> **Study questions**:
1 > List every person named in the dental reviews, in the order they first appear.
2 > Copy the part of the dental reviews from "NO Pain! I am" up to and including "procedure. Absolutely recommend!!!".

> **Reading text**:

Dr. Salaveria and his staff were friendly, knowledgeable, professional, and they listened to me. I recently moved here from out of state and it looks like I've found my new dentist!

Sheridan S. Concord, CA

NO Pain! I am a HUGE baby when it comes to dental work and I am SO impressed. They made me feel comfortable and I am amazed that after a root canal, I had NO PAIN! Highly recommend their services. Their staff was wonderful from Rose at the front office to Brittany who assisted the procedure. Absolutely recommend!!!

Sue J. Concord, CA

My last experience at the dentist was as an uninsured individual about 6-8 years ago and I went to Western Dental. After almost 2 hours in their chair for 2 fillings and they had only gotten one of them done, I walked out of the office and never looked back. A few years went by and all of a sudden one of my molars caved in and I knew I had to get it taken care of. I now have insurance through my work and found Dr. Salaveria through their list of network providers. I saw all the positive reviews here on Yelp (and no negative ones...) and thought it was too good to be true but figured I would give them a shot. Best decision I ever made!

This is by far the best dentist experience I could have dreamed of. I had about 6 fillings done in less time than it took the Western Dental folks to do one. Not to mention he is very gentle and uses different techniques to make me comfortable since I have severe issues with my TMJ. I can almost fall asleep in his chair. They referred me out for two root canals (which have to be done by a specialist, and who they referred me to was also equally amazing) at this point and I have had one crown put in by them and will be having another crown done shortly. I can honestly say that I look forward to getting the work done with them. ....well... as much as anyone can look forward to dental work that is.

Bottom line: The reviews speak for themselves! Don't doubt it!

> **Dataset excerpts**:
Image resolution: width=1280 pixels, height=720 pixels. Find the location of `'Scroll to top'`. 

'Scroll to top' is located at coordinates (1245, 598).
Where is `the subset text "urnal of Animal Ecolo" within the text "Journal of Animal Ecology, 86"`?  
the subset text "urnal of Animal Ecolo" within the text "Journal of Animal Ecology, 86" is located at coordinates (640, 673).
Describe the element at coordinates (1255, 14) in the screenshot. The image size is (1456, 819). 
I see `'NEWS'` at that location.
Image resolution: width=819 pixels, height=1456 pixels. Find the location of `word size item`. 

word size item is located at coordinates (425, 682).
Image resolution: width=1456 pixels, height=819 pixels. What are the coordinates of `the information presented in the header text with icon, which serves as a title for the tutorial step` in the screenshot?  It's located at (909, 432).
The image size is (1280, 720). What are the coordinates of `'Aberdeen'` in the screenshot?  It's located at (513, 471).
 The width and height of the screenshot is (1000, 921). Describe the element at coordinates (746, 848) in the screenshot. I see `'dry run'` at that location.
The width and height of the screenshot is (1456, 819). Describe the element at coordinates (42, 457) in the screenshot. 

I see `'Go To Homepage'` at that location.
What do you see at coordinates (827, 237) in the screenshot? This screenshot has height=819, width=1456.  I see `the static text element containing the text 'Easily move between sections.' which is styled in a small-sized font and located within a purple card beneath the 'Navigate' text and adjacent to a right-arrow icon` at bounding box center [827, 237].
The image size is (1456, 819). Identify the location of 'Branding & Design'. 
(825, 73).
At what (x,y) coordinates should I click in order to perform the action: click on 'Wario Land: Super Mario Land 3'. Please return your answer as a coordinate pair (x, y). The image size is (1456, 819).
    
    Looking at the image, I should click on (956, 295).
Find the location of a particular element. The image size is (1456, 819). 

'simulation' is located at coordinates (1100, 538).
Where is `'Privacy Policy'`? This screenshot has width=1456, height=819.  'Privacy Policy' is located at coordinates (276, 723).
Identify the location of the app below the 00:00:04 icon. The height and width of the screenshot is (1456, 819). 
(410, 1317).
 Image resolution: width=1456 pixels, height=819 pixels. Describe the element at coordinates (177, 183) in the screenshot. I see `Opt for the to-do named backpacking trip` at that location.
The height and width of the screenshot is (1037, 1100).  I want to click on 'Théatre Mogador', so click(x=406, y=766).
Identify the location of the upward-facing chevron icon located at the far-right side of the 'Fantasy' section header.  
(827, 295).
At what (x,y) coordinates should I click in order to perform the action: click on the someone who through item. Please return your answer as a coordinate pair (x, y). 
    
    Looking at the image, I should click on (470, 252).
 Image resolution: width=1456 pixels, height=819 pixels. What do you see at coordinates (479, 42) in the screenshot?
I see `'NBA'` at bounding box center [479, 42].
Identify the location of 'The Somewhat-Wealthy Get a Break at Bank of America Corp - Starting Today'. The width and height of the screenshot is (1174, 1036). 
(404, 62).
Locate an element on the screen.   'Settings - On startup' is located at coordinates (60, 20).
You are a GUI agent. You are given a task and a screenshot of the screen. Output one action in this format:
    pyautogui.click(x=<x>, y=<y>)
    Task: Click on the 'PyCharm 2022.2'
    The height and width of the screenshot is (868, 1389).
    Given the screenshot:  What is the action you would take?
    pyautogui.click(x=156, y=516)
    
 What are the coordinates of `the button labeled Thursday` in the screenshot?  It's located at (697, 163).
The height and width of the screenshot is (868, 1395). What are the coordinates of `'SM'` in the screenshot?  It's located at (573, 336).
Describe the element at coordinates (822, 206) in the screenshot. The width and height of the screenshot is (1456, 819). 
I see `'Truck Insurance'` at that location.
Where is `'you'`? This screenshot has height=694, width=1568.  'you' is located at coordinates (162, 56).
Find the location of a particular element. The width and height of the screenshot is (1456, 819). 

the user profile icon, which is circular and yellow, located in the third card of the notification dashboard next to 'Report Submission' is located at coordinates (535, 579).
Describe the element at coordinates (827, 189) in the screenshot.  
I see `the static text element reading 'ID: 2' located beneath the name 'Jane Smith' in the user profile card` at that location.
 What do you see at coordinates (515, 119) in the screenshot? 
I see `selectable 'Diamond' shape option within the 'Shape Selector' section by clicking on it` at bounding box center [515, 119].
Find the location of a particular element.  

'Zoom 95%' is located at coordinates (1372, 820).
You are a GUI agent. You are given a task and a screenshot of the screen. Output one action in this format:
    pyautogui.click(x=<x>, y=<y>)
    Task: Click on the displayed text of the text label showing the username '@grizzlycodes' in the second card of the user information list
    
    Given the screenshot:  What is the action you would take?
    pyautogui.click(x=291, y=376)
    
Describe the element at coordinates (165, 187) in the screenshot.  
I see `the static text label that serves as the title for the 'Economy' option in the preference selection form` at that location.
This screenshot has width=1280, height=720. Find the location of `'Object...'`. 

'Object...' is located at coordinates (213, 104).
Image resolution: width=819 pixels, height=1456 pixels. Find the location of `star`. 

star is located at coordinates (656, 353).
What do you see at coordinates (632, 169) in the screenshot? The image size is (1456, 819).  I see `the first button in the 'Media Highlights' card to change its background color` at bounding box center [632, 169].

> **Task results**:
1 >
Dr. Salaveria
Sheridan S.
Rose
Brittany
Sue J.

2 >
NO Pain! I am a HUGE baby when it comes to dental work and I am SO impressed. They made me feel comfortable and I am amazed that after a root canal, I had NO PAIN! Highly recommend their services. Their staff was wonderful from Rose at the front office to Brittany who assisted the procedure. Absolutely recommend!!!